◆ WRITTEN REQUEST 1: In the tango passage, on which nights did the writer dance at Sunalta?
◆ WRITTEN REQUEST 2: Pick up the tango passage after its last sentence and keep writing.

* begin PROVIDED TEXT *

Half a year after discovering tango at the quiet community hall, I understand what Ng means. I eventually bought real tango shoes and danced, then danced some more: Tuesday nights at La Pachanga, Wednesdays at Don Quijote, Thursday and Sunday at Sunalta.

And once a month, a milonga, a tango dance party thrown at Sunalta Hall, with up to 100 tangueros dressed in their tango best.

CTV News anchor Barb Higgins is a regular at the milongas. The United Way ambassador added another ambassadorship to her name when at the July 2007 milonga when Calgary MLA Wayne Cao presented her with a certificate honouring her as one of Calgary’s tango ambassadors on behalf of Club Tango Argentino. Higgins laughs when I ask her how many pairs of tango shoes she has in her closet.

“Let’s see. Two? Four? Six? Then there’s the silver ones and the red pair.” She laughs again. “Oh, about eight, I guess.” And cowboy boots? “Three.”

Higgins started dancing tango just over a year ago and got hooked. As a former ballet dancer, learning the steps wasn’t hard for her. More difficult was allowing herself to get into tango’s close embrace with a man. The dance is uncomfortable for many women in North America who are used vto having more personal space.

* end PROVIDED TEXT *
* begin INFORMATION SHOWN *

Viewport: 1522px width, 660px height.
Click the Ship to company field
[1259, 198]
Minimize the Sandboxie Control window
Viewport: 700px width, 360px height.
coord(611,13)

* end INFORMATION SHOWN *

◆ WRITTEN RESPONSE 1: Thursday and Sunday.

◆ WRITTEN RESPONSE 2:
“The most fascinating thing about tango is the closeness,” Higgins reflects. “It’s so rare in our culture to stop and enjoy an intimate moment with someone. In tango, there’s sensuality for the sake of sensuality. It doesn’t lead to sex. There’s a certain sophistication in that.”

Tara Wilson, a graduate of the University of Calgary’s dance program and hip-hop instructor, concurs: “It’s a grown up dance. There’s a physical and intellectual communication you get with your partner that made my imagination wake up.”

Wilson discovered tango when she took martial arts classes with Ng, who encourages his students to study the dance. “Finding the tango community was like discovering a secret society full of people who didn’t go to the same high schools as I did. It was refreshing.“ Wilson says the diversity of people attracted to tango reminds her of the multicultural nature of Toronto.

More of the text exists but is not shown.